Proving you can never be too old to play a recent high school graduate, the thoroughly likable Zac Efron stars as Jack Jansen, a former swimming standout who now holds the dual job of working as a paperboy for his family’s publication and toting the film’s other characters from place to place, since no one else in his swampy Floridian hometown seems to be able or willing to drive.

What begins as a lazy summer for Jack, however, becomes infinitely more interesting when older brother Ward (Matthew McConaughey) and writing partner Yardley Acheman (Daniel Oyelowo) come into town to investigate a sleazy murder trial and to hopefully acquit Hillary Van Wetter (John Cusack), the alleged perpetrator. Also involved in the fairly straightforward plot line is Charlotte Bless (Nicole Kidman), a trashy yet tantalizing blonde who attracts the immediate attention of Jack, despite her bizarre devotion to the violent and misogynistic Hillary, with whom she engages in mimed intercourse early in the film.

The plot has its fair share of twists and turns, most of which induce more head-scratching than pity and fear, but this movie isn’t about story or narrative arc so much as atmosphere and erotic allure. Melding the look, feel and music of 1960s-era B-movies with a polished Hollywood thriller circa 2012, Daniels has crafted an endlessly intriguing canvas of sights and sounds, supplemented perfectly by the cast’s consistent commitment to raw emotion and grit.

Kidman fares especially well as Charlotte, who comes across as a shockingly sympathetic composite of sexploitation icons and Deep South archetypes. When she pees on Efron’s Jack to save him from probable death by jellyfish sting, for instance, Kidman, as Charlotte, somehow manages to make the act seem heroic, sexy and disgustingly trashy, all at once.

In a similar vein, although Daniels’ decision to showcase Efron’s semi-nude body repeatedly throughout the film does seem to be squarely aimed at the audience’s desires, the director’s move also makes sense for Efron’s character. Jack is overwhelmed by the physical heat of his hometown, the claustrophobia of his household and the erotic impulses that plague him. So naturally he seeks coolness and liberation wherever he can find them.

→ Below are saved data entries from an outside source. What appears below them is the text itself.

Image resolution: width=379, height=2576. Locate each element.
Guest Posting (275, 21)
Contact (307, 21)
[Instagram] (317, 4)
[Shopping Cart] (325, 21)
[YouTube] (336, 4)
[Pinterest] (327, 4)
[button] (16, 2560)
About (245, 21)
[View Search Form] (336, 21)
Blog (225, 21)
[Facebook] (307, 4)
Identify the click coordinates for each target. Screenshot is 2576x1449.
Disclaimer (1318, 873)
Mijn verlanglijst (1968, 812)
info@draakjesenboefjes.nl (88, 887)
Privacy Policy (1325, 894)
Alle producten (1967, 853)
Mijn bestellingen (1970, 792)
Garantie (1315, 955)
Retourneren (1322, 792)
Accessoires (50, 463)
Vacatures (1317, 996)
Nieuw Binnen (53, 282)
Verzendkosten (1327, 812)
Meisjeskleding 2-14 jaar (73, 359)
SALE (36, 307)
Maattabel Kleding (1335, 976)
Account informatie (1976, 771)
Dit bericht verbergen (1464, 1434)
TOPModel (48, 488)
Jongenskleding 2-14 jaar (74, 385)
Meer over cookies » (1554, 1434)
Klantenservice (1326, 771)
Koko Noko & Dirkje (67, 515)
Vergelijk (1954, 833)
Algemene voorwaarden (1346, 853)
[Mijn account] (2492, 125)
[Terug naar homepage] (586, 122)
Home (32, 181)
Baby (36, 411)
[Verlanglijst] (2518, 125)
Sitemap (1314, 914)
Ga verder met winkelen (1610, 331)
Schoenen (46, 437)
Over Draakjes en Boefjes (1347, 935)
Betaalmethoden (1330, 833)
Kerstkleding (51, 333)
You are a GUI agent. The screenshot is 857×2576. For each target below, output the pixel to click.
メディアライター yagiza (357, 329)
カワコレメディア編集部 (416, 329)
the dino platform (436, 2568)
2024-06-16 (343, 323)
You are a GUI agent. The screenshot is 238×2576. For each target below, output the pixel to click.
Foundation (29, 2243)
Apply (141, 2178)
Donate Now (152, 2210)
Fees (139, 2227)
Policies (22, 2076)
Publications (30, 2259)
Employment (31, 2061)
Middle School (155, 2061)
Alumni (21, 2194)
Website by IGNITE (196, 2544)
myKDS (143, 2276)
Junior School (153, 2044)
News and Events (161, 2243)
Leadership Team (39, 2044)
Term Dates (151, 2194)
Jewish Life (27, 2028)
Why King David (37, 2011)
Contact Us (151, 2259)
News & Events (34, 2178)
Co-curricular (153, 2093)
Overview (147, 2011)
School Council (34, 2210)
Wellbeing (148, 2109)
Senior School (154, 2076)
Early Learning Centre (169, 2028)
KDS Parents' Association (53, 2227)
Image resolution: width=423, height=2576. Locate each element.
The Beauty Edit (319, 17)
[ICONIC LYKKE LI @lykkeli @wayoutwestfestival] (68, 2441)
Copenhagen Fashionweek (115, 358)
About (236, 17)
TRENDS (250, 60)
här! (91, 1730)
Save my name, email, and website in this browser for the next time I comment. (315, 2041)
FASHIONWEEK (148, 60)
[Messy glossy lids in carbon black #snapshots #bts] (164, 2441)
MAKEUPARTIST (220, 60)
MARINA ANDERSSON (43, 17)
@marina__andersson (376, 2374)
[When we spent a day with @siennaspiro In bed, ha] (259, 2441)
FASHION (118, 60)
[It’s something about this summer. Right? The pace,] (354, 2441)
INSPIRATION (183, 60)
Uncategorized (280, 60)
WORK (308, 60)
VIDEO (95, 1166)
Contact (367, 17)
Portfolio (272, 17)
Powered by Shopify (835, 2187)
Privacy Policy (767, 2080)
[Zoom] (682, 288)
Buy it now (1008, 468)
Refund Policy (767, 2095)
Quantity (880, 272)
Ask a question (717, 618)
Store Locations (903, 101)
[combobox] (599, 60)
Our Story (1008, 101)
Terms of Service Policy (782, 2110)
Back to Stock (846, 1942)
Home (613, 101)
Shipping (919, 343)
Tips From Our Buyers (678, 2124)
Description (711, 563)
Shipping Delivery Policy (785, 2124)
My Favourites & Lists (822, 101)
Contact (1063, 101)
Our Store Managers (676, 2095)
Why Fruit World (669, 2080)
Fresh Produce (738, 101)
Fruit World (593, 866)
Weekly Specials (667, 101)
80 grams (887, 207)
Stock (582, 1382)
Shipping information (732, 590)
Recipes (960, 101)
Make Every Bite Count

Jack may bore some viewers with his pretty-boy looks and his “aw shucks” demeanor, but his earnest sincerity and his desire to overcome all forces of confinement and repression make him the film’s ideal spokesperson. Like the rest of the characters, the movie as a whole and many of us who sit anxiously in the audience, Jack can’t stop thinking about sex, love, family and violence. He can’t — or doesn’t want to — find a “proper” means of sublimation. So he, like Daniels, simply puts it all out there. For that, I can only applaud him, as well as the film itself.